Revela: Dense Retriever Learning via Language Modeling

Dense retrievers play a vital role in accessing external and specialized knowledge to augment language models (LMs). Training dense retrievers typically requires annotated query-document pairs, which are costly to create and scarce in specialized domains (e.g., code) or in complex settings (e.g., requiring reasoning). These practical challenges have sparked growing interest in self-supervised retriever learning. Since LMs are trained to capture token-level dependencies through a self-supervised learning objective (i.e., next token prediction), we can analogously cast retrieval as learning dependencies among chunks of tokens. This analogy naturally leads to the question: How can we adapt self-supervised learning objectives in the spirit of language modeling to train retrievers? To answer this question, we introduce Revela, a unified and scalable training framework for self-supervised retriever learning via language modeling. Revela models semantic dependencies among documents by conditioning next token prediction on local and cross-document context through an in-batch attention mechanism. This attention is weighted by retriever-computed similarity scores, enabling the retriever to be optimized as part of language modeling. We evaluate Revela on domain-specific (CoIR), reasoning-intensive (BRIGHT), and general-domain (BEIR) benchmarks across various retriever backbones. Without annotated or synthetic query-document pairs, Revela surpasses larger supervised models and proprietary APIs on both CoIR and BRIGHT. It achieves BEIR's unsupervised SoTA with ~1000x less training data and 10x less compute. Performance increases with batch size and model size, highlighting Revela's scalability and its promise for self-supervised retriever learning.

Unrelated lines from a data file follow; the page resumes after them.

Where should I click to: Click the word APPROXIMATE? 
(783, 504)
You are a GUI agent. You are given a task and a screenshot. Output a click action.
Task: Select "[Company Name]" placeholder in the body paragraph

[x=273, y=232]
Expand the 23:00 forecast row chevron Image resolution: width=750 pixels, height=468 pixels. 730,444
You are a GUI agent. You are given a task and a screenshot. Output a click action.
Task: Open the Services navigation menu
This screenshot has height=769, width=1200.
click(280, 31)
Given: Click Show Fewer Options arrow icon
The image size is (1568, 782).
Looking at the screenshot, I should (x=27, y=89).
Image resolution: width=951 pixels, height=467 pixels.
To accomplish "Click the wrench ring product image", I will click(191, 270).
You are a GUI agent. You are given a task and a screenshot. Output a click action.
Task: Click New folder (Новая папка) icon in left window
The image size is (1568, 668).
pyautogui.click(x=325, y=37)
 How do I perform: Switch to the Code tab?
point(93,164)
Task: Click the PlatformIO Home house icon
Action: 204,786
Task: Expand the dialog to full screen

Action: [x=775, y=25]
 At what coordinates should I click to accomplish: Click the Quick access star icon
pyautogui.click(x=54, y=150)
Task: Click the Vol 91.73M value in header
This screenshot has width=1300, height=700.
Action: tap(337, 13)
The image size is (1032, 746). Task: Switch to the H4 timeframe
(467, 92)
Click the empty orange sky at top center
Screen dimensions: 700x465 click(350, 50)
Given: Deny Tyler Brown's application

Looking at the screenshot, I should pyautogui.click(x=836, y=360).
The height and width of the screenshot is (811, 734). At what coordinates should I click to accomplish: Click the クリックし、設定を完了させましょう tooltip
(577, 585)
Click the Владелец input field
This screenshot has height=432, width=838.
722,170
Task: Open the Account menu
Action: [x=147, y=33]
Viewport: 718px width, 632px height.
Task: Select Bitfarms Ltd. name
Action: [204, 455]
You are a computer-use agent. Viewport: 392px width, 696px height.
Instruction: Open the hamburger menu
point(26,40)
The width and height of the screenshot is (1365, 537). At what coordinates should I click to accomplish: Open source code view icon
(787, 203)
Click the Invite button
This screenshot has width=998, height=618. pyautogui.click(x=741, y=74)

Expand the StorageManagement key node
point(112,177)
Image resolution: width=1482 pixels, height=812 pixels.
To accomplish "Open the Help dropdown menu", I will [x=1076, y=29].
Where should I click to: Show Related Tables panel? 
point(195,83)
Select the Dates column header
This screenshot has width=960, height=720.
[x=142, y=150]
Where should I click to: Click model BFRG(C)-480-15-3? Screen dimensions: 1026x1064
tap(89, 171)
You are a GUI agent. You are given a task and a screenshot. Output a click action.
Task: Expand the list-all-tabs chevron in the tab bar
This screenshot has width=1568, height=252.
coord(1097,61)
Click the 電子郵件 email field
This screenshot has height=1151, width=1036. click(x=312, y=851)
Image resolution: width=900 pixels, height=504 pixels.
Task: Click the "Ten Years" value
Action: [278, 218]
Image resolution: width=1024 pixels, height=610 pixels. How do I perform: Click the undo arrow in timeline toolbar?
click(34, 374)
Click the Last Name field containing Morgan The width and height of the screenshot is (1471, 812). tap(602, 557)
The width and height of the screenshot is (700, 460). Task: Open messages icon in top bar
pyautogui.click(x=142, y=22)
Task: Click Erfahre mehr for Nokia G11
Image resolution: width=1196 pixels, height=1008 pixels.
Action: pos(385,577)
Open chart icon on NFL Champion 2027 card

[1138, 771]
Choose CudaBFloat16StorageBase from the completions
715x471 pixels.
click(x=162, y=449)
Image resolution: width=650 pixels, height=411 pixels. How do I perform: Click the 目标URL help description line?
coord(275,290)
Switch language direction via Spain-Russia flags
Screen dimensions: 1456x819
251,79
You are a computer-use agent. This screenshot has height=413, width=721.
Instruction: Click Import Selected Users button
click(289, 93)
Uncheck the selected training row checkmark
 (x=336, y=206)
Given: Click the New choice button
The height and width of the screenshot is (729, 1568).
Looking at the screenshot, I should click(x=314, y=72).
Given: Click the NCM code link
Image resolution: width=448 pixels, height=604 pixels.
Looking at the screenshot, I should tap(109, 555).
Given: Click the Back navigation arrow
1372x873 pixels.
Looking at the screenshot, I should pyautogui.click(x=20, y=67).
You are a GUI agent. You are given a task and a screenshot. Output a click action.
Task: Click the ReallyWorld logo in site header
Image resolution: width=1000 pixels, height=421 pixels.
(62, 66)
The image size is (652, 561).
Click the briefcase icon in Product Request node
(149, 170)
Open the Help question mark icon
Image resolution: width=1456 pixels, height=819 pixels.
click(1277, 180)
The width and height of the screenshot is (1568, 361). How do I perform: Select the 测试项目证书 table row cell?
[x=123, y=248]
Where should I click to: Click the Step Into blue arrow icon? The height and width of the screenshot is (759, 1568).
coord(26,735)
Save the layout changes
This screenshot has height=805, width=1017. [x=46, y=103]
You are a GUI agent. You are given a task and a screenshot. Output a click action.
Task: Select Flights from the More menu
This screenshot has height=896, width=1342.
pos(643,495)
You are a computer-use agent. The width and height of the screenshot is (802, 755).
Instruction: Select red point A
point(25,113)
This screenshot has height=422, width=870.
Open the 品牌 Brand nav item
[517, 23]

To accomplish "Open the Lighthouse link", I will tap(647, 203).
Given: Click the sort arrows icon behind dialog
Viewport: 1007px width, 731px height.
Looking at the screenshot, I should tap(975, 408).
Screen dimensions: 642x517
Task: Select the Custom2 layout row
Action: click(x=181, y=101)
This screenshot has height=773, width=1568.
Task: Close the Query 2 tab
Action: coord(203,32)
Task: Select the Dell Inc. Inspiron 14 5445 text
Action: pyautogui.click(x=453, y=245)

翻译：稠密检索器在访问外部和专业化知识以增强语言模型方面发挥着至关重要的作用。训练稠密检索器通常需要带标注的查询-文档对，这类数据在特定领域（例如代码）或复杂场景（例如需要推理）中创建成本高昂且稀缺。这些实际挑战激发了人们对自监督检索器学习日益增长的兴趣。由于语言模型通过自监督学习目标（即下一词预测）来捕获词元级依赖关系，我们可以类似地将检索建模为学习文本块之间的依赖关系。这一类比自然引出一个问题：我们如何能借鉴语言建模的思想，调整自监督学习目标来训练检索器？为回答此问题，我们提出了Revela，一个通过语言建模进行自监督检索器学习的统一且可扩展的训练框架。Revela通过批次内注意力机制，基于局部和跨文档上下文对下一词预测进行条件建模，从而捕获文档间的语义依赖关系。该注意力的权重由检索器计算的相似度分数决定，使得检索器能够作为语言建模的一部分进行优化。我们在领域特定（CoIR）、推理密集型（BRIGHT）和通用领域（BEIR）基准测试中，针对多种检索器骨干网络评估了Revela。在无需标注或合成查询-文档对的情况下，Revela在CoIR和BRIGHT上均超越了更大的监督模型和专有API。它以约1000倍更少的训练数据和10倍更少的计算量，达到了BEIR的无监督最先进水平。性能随批次大小和模型规模的增加而提升，凸显了Revela的可扩展性及其在自监督检索器学习方面的潜力。